Exercise input
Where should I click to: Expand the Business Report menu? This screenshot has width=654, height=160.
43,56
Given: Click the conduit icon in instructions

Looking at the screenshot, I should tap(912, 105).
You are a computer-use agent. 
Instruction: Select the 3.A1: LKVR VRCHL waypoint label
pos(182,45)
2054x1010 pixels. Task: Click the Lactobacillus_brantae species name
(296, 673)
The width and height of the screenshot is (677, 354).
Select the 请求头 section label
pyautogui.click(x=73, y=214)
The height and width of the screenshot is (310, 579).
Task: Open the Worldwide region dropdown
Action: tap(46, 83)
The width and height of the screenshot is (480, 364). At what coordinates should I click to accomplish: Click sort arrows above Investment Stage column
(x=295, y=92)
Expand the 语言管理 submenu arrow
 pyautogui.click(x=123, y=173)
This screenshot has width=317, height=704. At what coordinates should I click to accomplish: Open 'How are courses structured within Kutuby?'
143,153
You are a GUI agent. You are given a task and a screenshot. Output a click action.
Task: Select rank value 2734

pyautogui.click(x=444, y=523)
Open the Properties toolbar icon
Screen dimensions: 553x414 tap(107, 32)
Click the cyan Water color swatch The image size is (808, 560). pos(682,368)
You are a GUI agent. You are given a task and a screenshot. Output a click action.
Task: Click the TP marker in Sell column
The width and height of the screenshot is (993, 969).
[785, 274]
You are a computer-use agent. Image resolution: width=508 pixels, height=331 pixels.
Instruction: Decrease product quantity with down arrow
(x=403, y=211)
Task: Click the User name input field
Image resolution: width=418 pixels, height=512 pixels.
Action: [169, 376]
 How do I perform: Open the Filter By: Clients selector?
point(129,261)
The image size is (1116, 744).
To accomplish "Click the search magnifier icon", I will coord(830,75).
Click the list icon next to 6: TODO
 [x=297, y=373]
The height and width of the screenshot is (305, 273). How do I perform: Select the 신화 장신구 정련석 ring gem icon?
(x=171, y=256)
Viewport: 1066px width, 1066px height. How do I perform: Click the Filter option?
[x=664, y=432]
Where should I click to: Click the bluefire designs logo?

Task brief
Only the line that contains "Viewport: 1066px width, 1066px" and the lines after it, through the end of the data above, are to be repeated exactly.

Worked solution
Viewport: 1066px width, 1066px height. How do I perform: Click the Filter option?
[x=664, y=432]
Where should I click to: Click the bluefire designs logo?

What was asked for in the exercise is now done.